Supplied material.
Segment Open
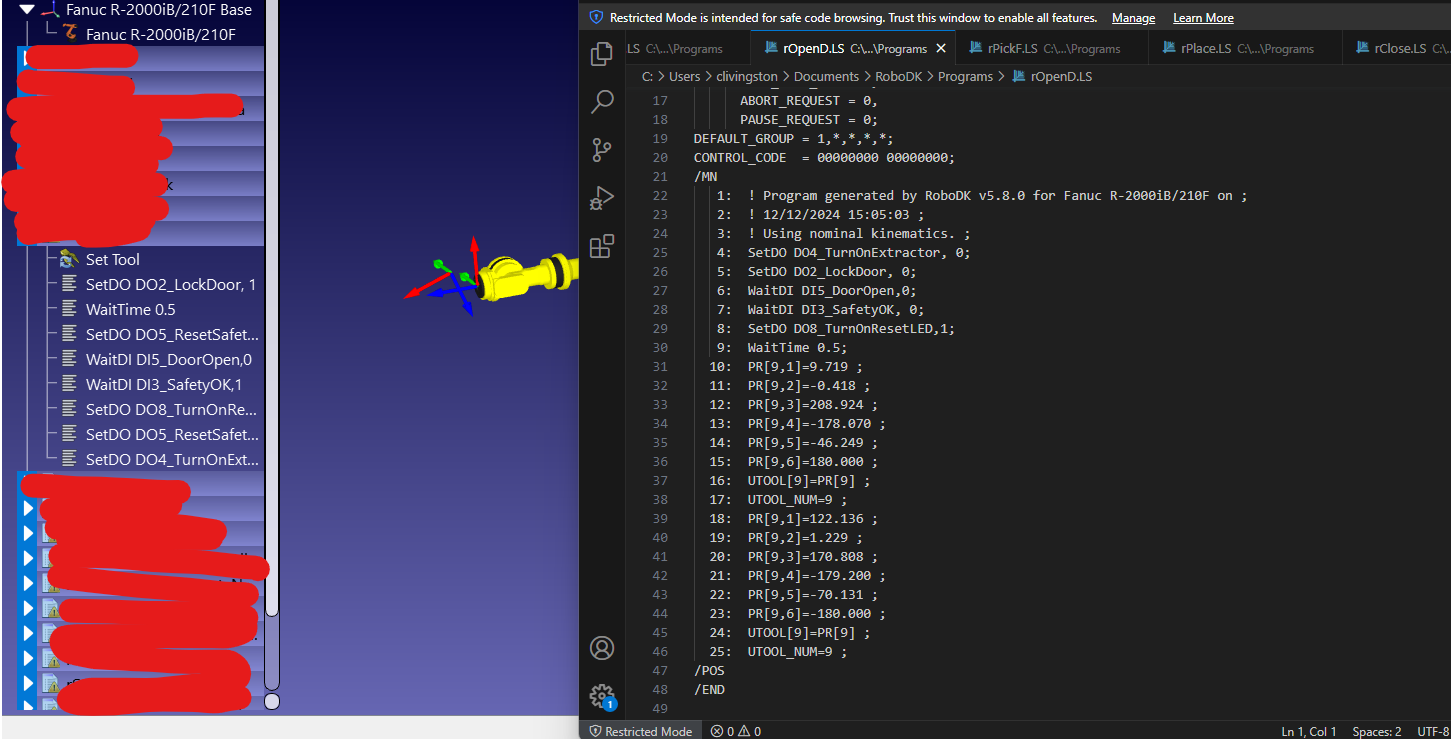1451x739 pixels.
Task: Click the errors and warnings status indicator
Action: 735,731
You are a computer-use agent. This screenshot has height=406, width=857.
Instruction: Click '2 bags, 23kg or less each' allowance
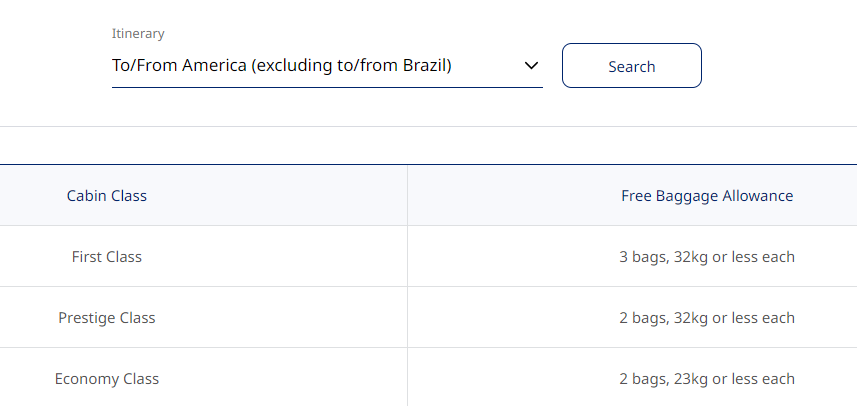[x=707, y=379]
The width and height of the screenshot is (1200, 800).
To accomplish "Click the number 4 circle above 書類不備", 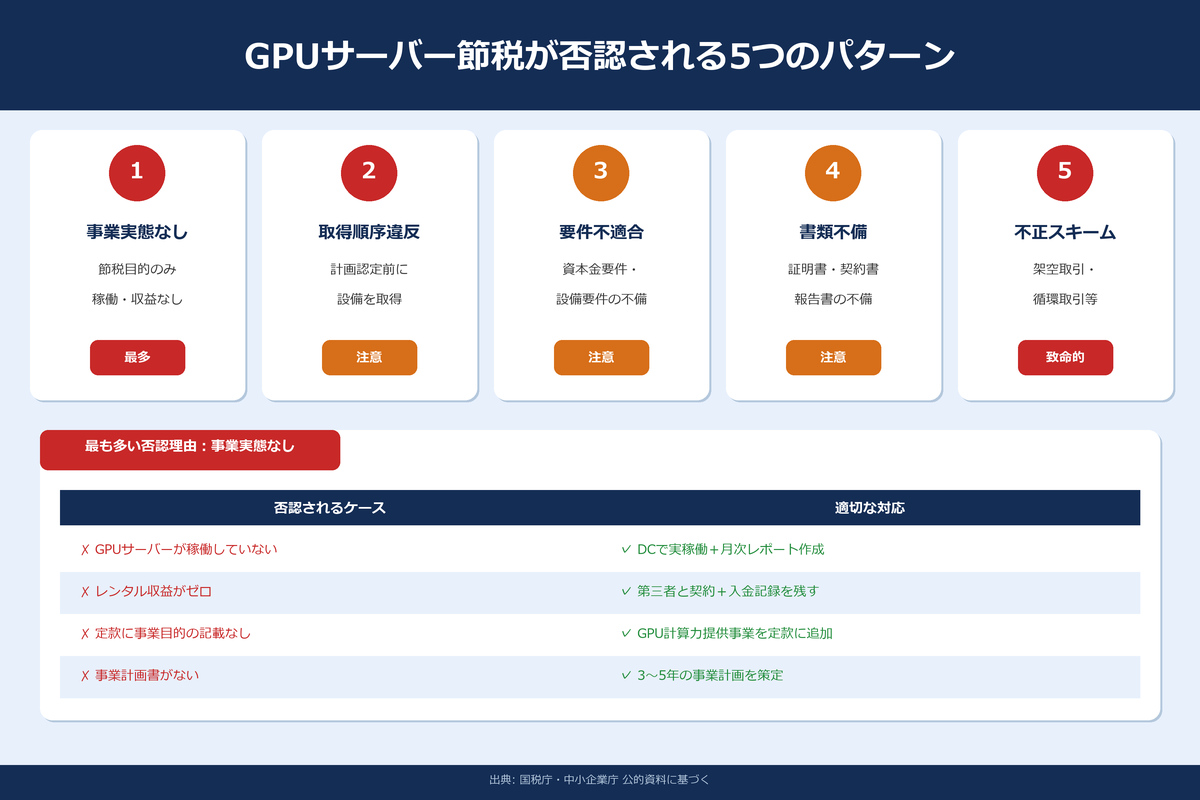I will [x=833, y=172].
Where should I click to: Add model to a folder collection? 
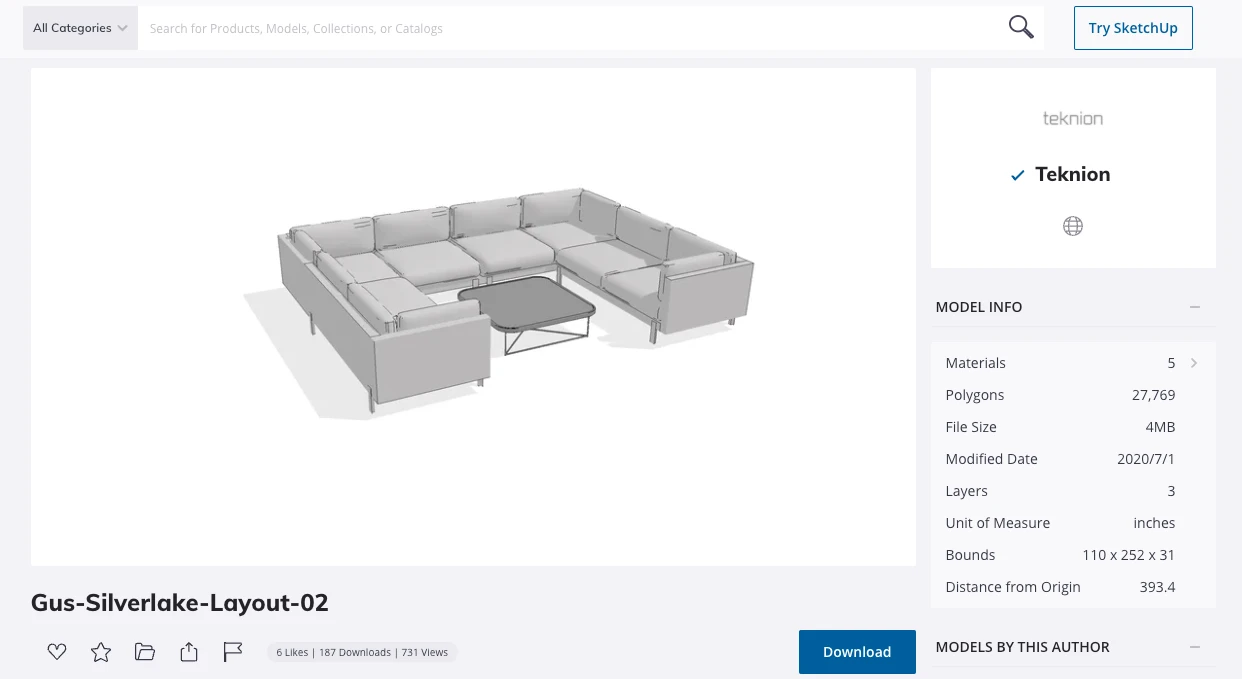[145, 652]
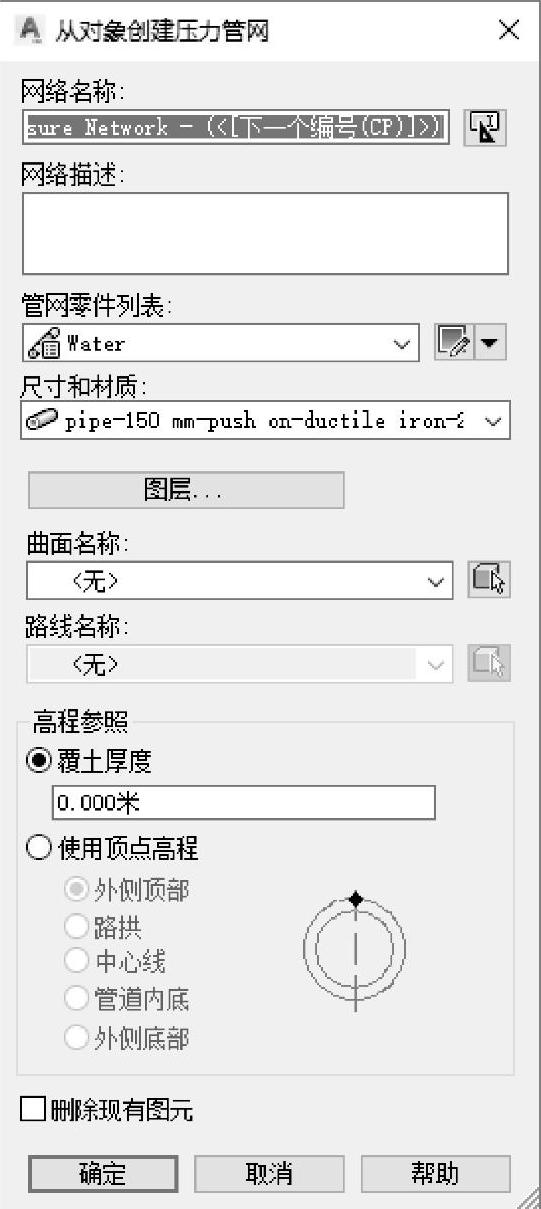This screenshot has width=541, height=1209.
Task: Click the 网络描述 text area
Action: pyautogui.click(x=265, y=233)
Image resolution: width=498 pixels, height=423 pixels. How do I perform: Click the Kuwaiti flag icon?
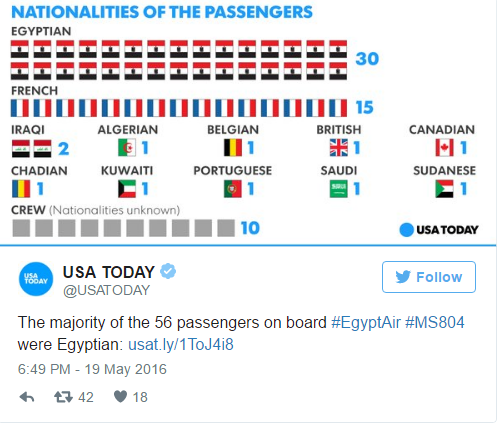click(x=127, y=189)
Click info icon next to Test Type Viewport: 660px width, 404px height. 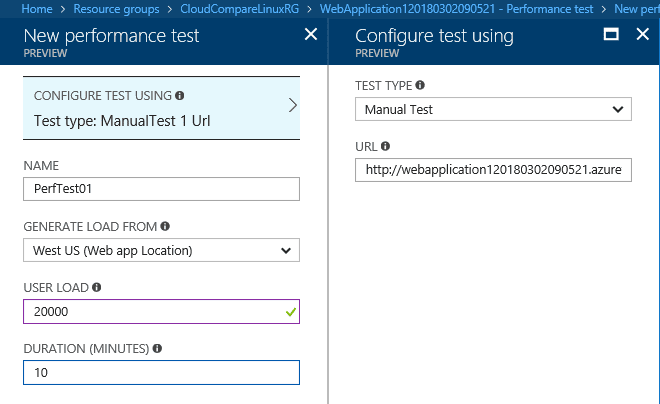(x=420, y=85)
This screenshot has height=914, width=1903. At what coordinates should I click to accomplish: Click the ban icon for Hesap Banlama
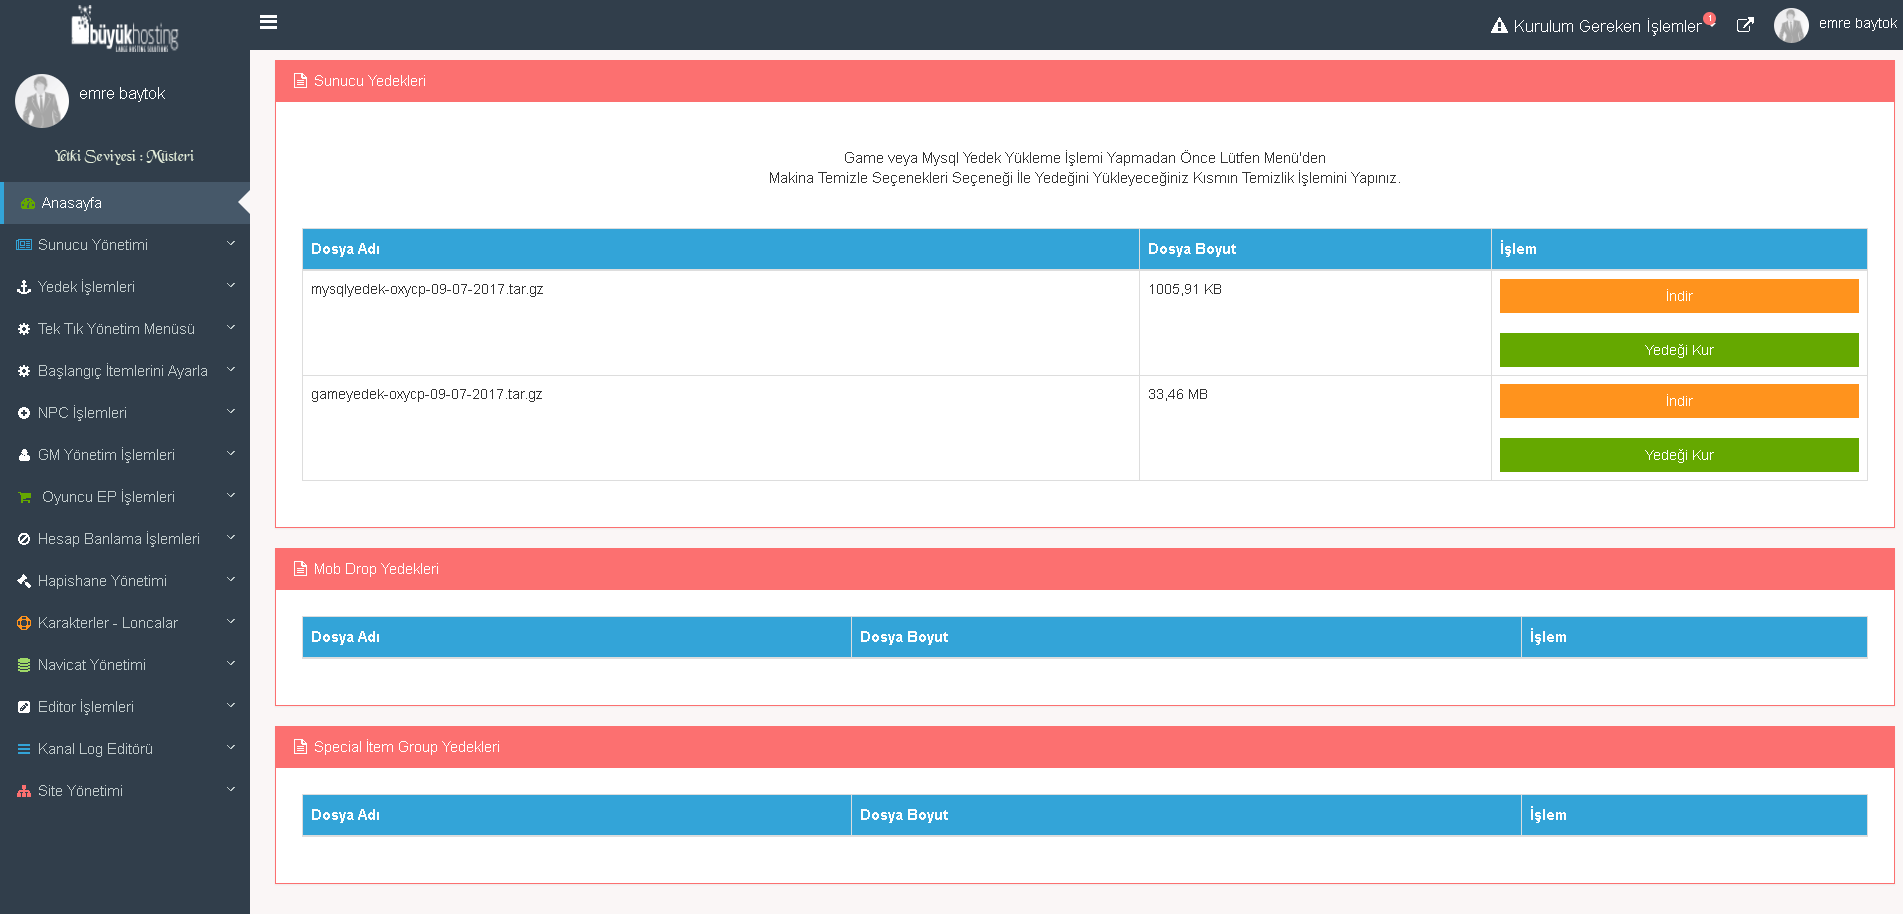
Segment Closed
From the records above, write out exactly the lines that begin at the line with "You are a computer-use" and end at the line with "The width and". Pictures must not appear in the output.

Your response.
You are a computer-use agent. This screenshot has height=406, width=857.
Instruction: Click '2 bags, 23kg or less each' allowance
[x=707, y=379]
The width and height of the screenshot is (1200, 800).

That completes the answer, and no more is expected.